As we walked down a hallway decorated like an undersea panorama. I asked my son, “Why are fish so smart?”

“Why?”

“Because they’re always in schools.”

He walked a few feet and then asked. “Why are worms so smart?”

“I don’t know.”

“Because they go to worm school.”

I laughed the father’s obligatory laugh and soon forgot about jokes.

We were viewing lizards when the boy tugged my arm. “Daddy, why are cows so smart?”

There was 99% chance of cow school. “Why?”

“Because they go to cowllege.”

I laughed, because I was sincerely tickled. “Where did you hear that joke?”

He tapped his finger on his head. “In my own brain.”

 

getting ready to milk

Flashing a nervous smile in anticipation of his first experience with a cowllege girl.

 

On our way home, I called to ask about my car. “We couldn’t get the hood open,” the shop guy said, “so we couldn’t do anything.”

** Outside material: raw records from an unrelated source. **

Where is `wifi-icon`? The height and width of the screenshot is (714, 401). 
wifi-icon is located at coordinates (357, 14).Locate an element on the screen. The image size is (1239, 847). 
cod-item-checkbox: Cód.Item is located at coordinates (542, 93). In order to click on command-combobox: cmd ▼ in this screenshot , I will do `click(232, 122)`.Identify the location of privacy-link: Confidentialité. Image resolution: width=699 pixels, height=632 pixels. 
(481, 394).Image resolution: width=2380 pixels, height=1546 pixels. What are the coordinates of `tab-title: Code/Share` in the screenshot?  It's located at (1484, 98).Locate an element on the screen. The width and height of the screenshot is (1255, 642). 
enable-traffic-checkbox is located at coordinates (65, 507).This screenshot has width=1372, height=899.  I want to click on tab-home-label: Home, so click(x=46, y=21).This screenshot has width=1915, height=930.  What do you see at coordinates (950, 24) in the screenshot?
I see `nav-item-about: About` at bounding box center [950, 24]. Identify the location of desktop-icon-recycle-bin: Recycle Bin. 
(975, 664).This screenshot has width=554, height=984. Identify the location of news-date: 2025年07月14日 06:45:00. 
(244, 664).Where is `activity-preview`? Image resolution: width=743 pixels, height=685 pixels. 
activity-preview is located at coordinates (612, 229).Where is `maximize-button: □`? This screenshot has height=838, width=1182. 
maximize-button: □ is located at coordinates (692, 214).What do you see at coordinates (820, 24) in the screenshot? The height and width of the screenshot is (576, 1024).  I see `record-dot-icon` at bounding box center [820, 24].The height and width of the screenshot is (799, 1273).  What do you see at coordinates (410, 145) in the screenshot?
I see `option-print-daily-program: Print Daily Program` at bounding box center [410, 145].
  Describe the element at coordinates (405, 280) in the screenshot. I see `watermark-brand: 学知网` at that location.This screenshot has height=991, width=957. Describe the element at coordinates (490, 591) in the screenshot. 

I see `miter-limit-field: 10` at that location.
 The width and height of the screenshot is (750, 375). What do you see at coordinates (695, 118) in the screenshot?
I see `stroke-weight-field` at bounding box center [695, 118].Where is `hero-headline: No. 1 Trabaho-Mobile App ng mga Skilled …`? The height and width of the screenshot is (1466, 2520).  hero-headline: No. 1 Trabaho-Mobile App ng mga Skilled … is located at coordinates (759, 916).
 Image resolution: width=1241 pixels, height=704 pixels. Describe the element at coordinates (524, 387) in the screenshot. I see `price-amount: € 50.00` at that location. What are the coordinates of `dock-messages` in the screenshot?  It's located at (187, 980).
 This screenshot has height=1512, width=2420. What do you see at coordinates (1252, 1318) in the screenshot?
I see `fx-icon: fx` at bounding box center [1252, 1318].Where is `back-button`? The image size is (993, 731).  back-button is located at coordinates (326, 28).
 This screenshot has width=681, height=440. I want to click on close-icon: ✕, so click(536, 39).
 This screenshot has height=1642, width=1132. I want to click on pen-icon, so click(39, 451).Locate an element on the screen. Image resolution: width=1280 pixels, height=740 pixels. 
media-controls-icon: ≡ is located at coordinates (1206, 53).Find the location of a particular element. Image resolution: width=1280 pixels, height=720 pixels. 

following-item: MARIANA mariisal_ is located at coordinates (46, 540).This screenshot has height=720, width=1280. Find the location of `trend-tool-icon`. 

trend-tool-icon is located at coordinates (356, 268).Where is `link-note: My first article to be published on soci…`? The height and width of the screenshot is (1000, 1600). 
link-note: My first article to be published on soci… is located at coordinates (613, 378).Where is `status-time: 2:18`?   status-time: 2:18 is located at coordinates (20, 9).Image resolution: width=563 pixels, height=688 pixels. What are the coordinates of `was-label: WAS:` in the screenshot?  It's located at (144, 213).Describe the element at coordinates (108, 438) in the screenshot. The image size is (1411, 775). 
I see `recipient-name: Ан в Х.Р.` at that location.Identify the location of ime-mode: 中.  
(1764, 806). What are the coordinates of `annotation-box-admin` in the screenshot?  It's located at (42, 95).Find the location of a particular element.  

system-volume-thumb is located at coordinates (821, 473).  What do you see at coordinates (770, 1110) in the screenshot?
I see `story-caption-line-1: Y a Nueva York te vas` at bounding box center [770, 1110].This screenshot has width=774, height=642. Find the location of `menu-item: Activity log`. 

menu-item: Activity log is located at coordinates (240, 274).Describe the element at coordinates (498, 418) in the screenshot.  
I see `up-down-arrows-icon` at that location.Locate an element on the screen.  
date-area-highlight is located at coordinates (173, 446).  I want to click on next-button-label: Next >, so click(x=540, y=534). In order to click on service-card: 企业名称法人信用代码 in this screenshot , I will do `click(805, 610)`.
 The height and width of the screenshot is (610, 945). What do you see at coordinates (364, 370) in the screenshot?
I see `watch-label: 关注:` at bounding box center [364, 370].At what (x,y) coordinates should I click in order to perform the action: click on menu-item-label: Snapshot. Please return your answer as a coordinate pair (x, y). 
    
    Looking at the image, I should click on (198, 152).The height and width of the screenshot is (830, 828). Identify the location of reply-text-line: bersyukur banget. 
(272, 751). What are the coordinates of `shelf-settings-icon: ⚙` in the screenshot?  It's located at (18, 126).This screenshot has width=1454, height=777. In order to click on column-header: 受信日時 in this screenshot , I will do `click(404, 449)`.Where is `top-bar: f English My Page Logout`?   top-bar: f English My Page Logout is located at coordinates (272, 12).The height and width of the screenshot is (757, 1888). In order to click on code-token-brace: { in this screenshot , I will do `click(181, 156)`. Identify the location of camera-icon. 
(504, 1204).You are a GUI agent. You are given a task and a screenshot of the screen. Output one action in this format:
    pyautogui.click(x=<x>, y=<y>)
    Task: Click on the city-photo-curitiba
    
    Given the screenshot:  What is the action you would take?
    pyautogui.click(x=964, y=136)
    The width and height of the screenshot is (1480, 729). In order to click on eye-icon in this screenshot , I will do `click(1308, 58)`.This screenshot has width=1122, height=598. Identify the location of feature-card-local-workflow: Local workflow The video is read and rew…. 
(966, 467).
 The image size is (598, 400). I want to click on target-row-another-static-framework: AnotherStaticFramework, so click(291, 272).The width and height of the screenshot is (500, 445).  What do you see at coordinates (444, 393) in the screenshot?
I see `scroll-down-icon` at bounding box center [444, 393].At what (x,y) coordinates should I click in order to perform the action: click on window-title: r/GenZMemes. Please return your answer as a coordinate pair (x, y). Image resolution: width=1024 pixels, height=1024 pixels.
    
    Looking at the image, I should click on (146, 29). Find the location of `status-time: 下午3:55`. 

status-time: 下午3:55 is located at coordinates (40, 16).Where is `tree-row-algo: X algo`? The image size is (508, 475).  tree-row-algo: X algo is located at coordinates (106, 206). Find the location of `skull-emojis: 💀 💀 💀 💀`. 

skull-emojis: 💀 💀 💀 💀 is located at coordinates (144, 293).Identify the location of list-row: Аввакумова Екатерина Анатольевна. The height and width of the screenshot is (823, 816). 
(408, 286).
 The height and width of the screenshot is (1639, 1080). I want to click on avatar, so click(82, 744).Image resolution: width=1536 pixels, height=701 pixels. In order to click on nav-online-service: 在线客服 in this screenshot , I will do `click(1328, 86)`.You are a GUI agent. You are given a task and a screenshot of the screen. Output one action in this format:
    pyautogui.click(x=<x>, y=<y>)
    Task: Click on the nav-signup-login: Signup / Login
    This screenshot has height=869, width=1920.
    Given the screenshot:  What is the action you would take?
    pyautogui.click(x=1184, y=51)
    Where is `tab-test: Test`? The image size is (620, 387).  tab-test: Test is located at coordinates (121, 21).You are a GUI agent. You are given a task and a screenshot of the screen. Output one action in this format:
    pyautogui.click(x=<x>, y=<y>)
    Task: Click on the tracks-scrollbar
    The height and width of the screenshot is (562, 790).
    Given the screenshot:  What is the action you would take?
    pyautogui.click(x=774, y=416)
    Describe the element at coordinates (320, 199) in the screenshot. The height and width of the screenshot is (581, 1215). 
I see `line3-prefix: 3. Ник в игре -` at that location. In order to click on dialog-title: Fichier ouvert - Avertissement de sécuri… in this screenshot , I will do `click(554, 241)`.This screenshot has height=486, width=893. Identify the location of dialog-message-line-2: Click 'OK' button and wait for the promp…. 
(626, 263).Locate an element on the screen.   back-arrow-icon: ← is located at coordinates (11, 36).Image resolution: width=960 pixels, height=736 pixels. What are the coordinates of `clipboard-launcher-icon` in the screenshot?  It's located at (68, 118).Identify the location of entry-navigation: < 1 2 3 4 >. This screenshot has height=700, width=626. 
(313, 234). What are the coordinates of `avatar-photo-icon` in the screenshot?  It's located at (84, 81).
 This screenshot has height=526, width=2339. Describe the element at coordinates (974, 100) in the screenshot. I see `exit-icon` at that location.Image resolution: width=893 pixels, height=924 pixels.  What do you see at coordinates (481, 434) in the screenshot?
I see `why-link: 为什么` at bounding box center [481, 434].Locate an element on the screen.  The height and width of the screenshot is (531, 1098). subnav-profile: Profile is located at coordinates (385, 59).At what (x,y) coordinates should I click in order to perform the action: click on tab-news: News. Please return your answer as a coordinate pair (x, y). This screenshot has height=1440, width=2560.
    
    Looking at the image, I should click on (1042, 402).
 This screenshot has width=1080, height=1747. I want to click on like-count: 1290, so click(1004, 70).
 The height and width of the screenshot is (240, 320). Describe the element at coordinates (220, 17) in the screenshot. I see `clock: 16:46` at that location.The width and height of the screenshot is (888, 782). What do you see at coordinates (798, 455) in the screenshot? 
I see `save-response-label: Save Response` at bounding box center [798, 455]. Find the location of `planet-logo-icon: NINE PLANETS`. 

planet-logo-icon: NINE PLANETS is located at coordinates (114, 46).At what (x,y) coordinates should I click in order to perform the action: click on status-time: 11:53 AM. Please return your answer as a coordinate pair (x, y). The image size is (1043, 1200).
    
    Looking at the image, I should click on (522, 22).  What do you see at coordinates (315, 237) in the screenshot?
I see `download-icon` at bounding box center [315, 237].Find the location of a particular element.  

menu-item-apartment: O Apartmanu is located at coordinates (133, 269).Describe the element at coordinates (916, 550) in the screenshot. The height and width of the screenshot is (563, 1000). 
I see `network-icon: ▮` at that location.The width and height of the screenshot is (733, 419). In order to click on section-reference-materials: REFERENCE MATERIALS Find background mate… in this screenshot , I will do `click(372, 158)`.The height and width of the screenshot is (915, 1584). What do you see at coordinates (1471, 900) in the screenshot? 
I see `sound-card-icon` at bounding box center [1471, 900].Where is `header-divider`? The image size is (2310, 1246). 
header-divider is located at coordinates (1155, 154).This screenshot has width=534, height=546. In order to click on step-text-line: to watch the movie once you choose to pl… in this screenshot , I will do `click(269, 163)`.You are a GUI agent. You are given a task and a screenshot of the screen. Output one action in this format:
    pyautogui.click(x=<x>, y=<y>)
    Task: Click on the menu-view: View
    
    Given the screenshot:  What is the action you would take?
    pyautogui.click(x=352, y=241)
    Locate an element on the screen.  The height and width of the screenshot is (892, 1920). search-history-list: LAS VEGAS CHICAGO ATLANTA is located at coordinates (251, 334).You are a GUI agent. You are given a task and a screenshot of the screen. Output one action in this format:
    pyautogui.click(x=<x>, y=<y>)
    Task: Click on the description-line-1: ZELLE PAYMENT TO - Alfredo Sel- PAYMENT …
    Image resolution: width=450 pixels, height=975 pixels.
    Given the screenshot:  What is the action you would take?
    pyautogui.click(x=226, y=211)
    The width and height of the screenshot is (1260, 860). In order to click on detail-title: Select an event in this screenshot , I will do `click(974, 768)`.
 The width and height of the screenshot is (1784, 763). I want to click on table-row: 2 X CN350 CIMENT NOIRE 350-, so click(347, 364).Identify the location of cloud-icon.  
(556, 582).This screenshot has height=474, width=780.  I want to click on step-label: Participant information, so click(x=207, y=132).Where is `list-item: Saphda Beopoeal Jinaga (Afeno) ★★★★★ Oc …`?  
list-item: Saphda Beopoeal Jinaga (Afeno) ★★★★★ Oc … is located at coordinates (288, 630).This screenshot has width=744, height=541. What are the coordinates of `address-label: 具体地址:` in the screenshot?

I do have a sticky hood latch, but it’s never thwarted mechanics before. Maybe it was finally kaput, or maybe those mechanics didn’t have my secret weapon: a four-year-old to help them.

I took the car home. My son and I had the hood up within five minutes.

How do I list this day to illustrate the awesomeness of children? I can’t. You have to live it.

I can’t prove the boy invented the cow joke. Before I had children, I would have thought there’s no way a four-year-old comes up with that. Now I believe it is absolutely possible.

Is there some magic power in a preschooler tugging on a hood release cable? Probably not. Yet, he tugged on it better than grown men could.

I’ve found faith in the genius of childhood. Maybe it’s not an important faith, as faiths go. It may even be a childlike faith, but that’s often the best kind. It reminds me of the amazing possibilities in life. I’m thrilled to have been part of the creation of the only little people who could bring me such faith. It’s the best thing I ever did.